FOREIGN Minister Wang Yi vowed today that China will protect its citizens abroad as a Canadian court deliberates on whether to release technology executive Meng Wanzhou who has been held on a US arrest warrant.

Beijing will “spare no effort” to protect against “any bullying that infringes the legitimate rights and interests of Chinese citizens,” Mr Wang told a conference in Shanghai.

Mr Wang didn’t specifically mention the Huawei Technologies Ltd executive Ms Meng, who was arrested in Vancouver on US charges related to possible violations of trade sanctions against Iran.

However, ministry spokesman Lu Kang said Mr Wang was referring to cases of all Chinese abroad, including Ms Meng.

Her arrest on December coincides with an agreement by Presidents Donald Trump and Xi Jinping to implement a 90-day ceasefire in a tariff war between the two countries.

The arrest prompted concern that trade talks might be derailed, but Beijing indicated today that they were going ahead.

China’s economy supremo, Vice Premier Liu He, talked by phone with US Treasury Secretary Steven Mnuchin and Trade Representative Robert Lighthizer about the next round of negotiators, the Ministry of Commerce announced, giving no details of preparations.

The two governments have tried to keep Ms Meng’s case separate from the trade talks, but jitters among companies and investors have shaken global stock markets.

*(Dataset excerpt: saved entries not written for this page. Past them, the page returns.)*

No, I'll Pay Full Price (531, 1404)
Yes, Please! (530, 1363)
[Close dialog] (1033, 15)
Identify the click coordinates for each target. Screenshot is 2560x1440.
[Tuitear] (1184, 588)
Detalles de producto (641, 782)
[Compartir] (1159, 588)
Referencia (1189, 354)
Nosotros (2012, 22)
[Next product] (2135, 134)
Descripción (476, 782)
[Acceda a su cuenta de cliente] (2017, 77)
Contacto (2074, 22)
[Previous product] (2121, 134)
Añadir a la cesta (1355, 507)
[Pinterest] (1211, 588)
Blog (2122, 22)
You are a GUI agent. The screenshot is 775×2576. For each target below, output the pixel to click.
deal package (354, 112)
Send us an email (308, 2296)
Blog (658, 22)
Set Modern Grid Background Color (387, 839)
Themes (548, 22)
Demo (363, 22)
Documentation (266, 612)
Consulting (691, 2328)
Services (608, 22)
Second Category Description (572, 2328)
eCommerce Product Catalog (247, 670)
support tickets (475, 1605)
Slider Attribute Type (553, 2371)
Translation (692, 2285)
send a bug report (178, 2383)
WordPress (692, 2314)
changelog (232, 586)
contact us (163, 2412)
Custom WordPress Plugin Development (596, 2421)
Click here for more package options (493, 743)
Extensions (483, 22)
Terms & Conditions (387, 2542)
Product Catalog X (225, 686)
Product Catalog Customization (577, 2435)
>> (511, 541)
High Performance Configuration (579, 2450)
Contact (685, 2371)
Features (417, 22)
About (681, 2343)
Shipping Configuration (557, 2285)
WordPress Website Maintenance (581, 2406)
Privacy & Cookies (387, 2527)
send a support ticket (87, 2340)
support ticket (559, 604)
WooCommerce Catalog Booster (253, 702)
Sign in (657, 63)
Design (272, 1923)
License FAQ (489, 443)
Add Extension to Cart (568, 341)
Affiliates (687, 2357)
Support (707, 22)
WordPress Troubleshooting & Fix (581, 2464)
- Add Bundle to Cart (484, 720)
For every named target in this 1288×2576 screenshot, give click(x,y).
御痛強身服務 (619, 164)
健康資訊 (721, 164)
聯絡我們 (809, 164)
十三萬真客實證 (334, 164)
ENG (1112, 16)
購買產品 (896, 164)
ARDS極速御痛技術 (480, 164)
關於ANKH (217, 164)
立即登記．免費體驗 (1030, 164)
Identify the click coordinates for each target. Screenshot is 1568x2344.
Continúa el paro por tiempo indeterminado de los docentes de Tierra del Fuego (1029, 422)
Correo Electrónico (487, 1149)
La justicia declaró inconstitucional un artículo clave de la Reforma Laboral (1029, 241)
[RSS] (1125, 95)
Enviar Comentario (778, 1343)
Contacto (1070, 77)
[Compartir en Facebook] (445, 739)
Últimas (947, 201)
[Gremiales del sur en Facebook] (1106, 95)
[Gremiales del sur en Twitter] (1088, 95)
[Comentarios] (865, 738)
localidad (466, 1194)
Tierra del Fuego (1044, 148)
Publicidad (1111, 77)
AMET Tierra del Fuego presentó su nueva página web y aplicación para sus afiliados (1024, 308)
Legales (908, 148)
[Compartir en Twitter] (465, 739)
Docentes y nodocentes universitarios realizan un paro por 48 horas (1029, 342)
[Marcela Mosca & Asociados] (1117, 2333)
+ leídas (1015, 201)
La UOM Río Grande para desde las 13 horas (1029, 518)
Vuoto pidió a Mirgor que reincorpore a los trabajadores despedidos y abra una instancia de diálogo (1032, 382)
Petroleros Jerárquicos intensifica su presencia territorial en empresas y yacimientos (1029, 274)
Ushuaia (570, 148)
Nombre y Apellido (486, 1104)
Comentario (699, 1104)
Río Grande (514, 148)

Washington accuses Huawei of using a Hong Kong shell company to sell equipment to Iran in violation of US sanctions, which Washington tries to impose on the rest of the world.

It declares that Ms Meng and Huawei misled banks about the company’s business dealings in Iran.

Her bail hearing continued today into a third day in front of Justice William Ehrcke in Vancouver.

Prosecutor John Gibb-Carsley has asked the court to reject Ms Meng’s bail request, saying she has vast resources and a strong incentive to flee because US fraud charges carry a possible maximum prison term of 30 years.

Her arrest has set off debate online in China over whether to protest by boycotting Apple, whose iPhone is a rival to Huawei’s smartphone branding, and to support Chinese brands.